━━━ Brano citato

La circostanza sopra descritta è responsabile della drammatica carenza di offerta per contratti 4+4 ma anche 3+2 a canone concordato, molto spesso scartati, nella mia esperienza, anche aprioristicamente dai proprietari sul presupposto – spesso infondato – che i canoni calmierati siano comunque insufficienti e troppo bassi. Non si considera l’indubbio appeal fiscale di cui gode tale forma di locazione che può attenere anche a contratti transitori per studenti e che prevede la flat tax al dieci per cento invece che al ventuno per cento. Se invece si opta per la tassazione ordinaria, la specificità di Venezia insulare consente, oltre l’ordinario abbattimento del canone locativo del 35 per cento, l’applicazione di un ulteriore trenta per cento: (in pratica, su cento percetto, l’imponibile fiscale diventa 52,50). Allora, seguendo la stretta logica della massimizzazione dei rendimenti netti ritraibili, è senz’altro consigliato – quanto meno per chi dispone di alloggi non particolarmente mantenuti che non assicurerebbero canoni da locazione breve significativi (su AirB&b la qualifica di host e super host tiene anche conto, fra le altre, della qualità dell’alloggio con tariffe declinate variamente a seconda sia dei posti letto che delle caratteristiche dell’appartamento e dei servizi offerti) – considerare l’alternativa del contratto transitorio a studenti. Il Sole 24 ore sottolinea con forza il divario tra forte domanda di alloggi studenteschi e la cronica carenza in quasi tutte le città italiane.
Fin qui l’analisi strettamente economica epperò responsabile – per quanto attiene a Venezia insultare – della circostanza che chi pur desidererebbe trasferirsi in città, trova un mercato a dir poco asfittico, a fronte di decine di case libere e abbandonate. Gli aneddoti e le testimonianze al riguardo si sprecano. Non accenno né mi occupo del problema degli alloggi pubblici su cui altri hanno scritto e commentato meglio di me. Rimando all’ultimo post su facebook di Elena Ostanel: I dati sulle abitazioni sfitte a Venezia.

━━━━━━
━━━ Elenco del materiale

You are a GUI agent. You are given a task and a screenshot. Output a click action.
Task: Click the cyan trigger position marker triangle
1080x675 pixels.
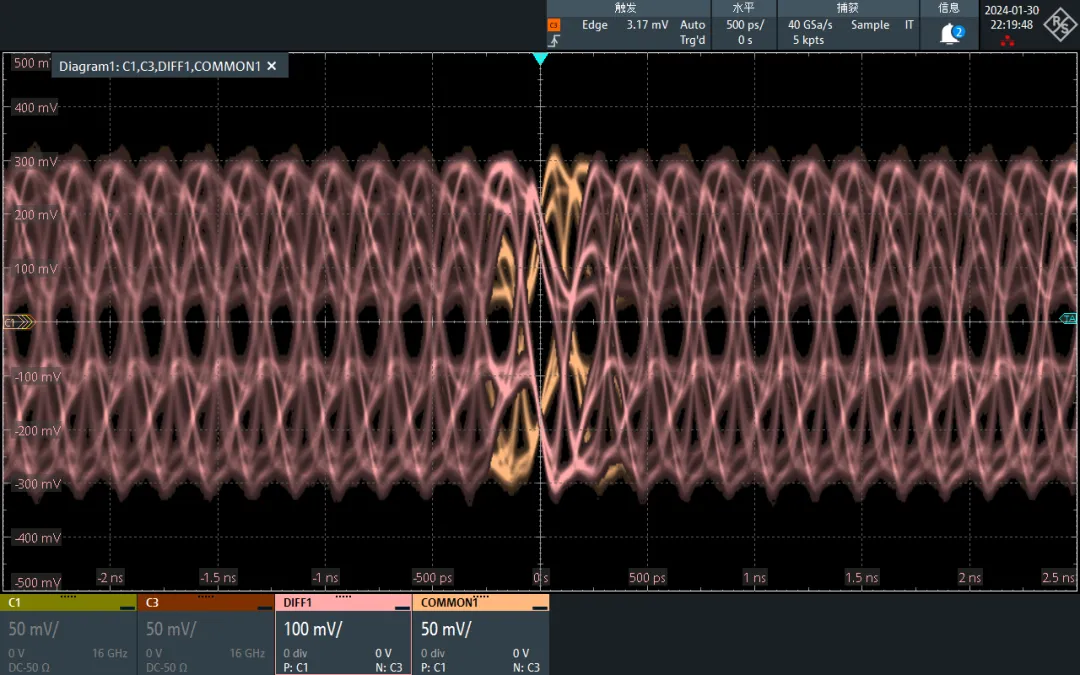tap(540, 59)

━━━━━━
━━━ Elenco del materiale

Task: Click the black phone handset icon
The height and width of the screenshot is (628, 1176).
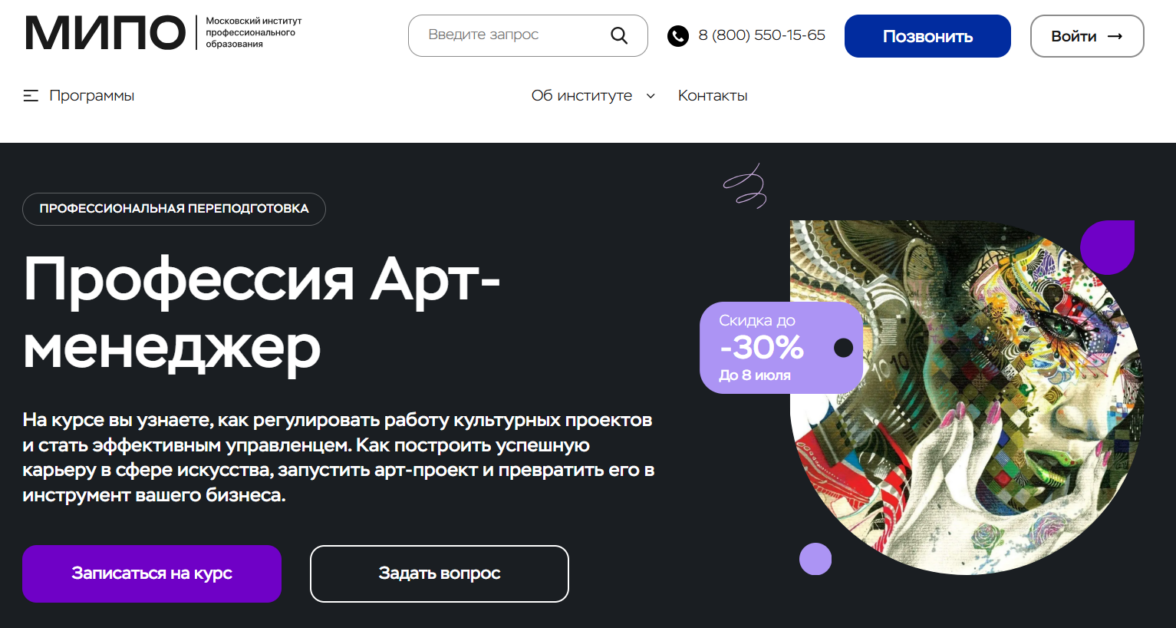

━━━━━━

Puoi proseguire il brano sugli affitti a Venezia a partire dall'ultima frase riportata?

### Risposta scritta
Accenno, invece, ai problemi urbanistici e di sicurezza che s’ingenerano nel caso, del tutto usuale, che un intero fabbricato sia composto da alloggi interamente deputati alla short rent, pur di diversi proprietari. Il turnover di ospiti e di persone che accedono e fruiscono dell’immobile, la necessità di manutenzione costante degli impianti e il consumo di energia attesa la noncuranza e il disinteresse dei temporanei inquilini a tematiche quali il risparmio energetico (difficile preoccuparsi su immobili occupati occasionalmente per una notte o due) o lo smaltimento dei rifiuti.
Dalla pagina istituzionale del Comune di Venezia si legge infatti testualmente:
L’art. 27 bis della L.R. 11/2013 prevede un particolare regime per le “locazioni turistiche” per le quali non è prevista autorizzazione da parte dell’amministrazione comunale. Per l’apertura di queste strutture ricettive, caratterizzate dall’assenza di prestazione di servizi, non è necessaria la presentazione di una Scia (Segnalazione certificata di inizio attività) al Comune o di una domanda di classificazione alla Regione…
Elemento distintivo delle “locazioni turistiche” rispetto alle strutture ricettive è in sostanza l’assenza di servizi per gli ospiti con l’eccezione della fornitura di energia elettrica, acqua calda e fredda, gas ed eventuale climatizzazione; della manutenzione dell’alloggio, riparazione e sostituzione di arredi e dotazioni deteriorati. Infine, della pulizia dell’alloggio e, se richiesto, fornitura di biancheria, anche del bagno, esclusivamente ad ogni cambio dell’ospite.
La disciplina è normata, a livello statale, dalla L. 178/2020 che sancisce il discrimine tra “locazione breve” e impresa turistico ricettiva identificando nel superamento delle quattro unità abitative destinate alla locazione breve una presunzione di attività d’impresa turistico-ricettiva. Le conseguenze, oltre all’apertura della partita IVA e alla presentazione della SCIA al Comune, all’adempimento di tutti gli oneri previsti a livello regionale e urbanistico, ha importato il superamento della normativa comunale che prevedeva, ad esempio, la necessità delle fosse settiche e dell’obbligo di adeguamento degli scarichi reflui del centro storico anche alle unità residenziali adibite a locazione turistica gestite non in forma imprenditoriale (cfr determina dirigenziale del Comune di Venezia del 03.03.2020 , PG/2020/0123125– ante modifica legislativa).
Così stando le cose, ai sensi del Regolamento Regionale 10/09/2019 n 2, per iniziare l’attività è sufficiente una “comunicazione di locazione turistica” all’anagrafe Regionale che provvede all’inserimento della struttura nel proprio data base e attribuisce all’alloggio un codice identificativo per le comunicazioni ai fini statistici degli arrivi e delle partenze degli ospiti. Altra normativa disciplina il versamento dell’imposta di soggiorno (e la comunicazione telematica), oltre alla comunicazione in Questura delle generalità degli ospiti.

Mi chiedo quale sia la ratio di lasciare completamente libere le locazioni brevi, allorché gli effetti dal punto di vista pratico sono del tutto identici a quelli ingenerati dall’insediamento di una struttura ricettiva tradizionale (tipicamente un albergo o un’affittacamere).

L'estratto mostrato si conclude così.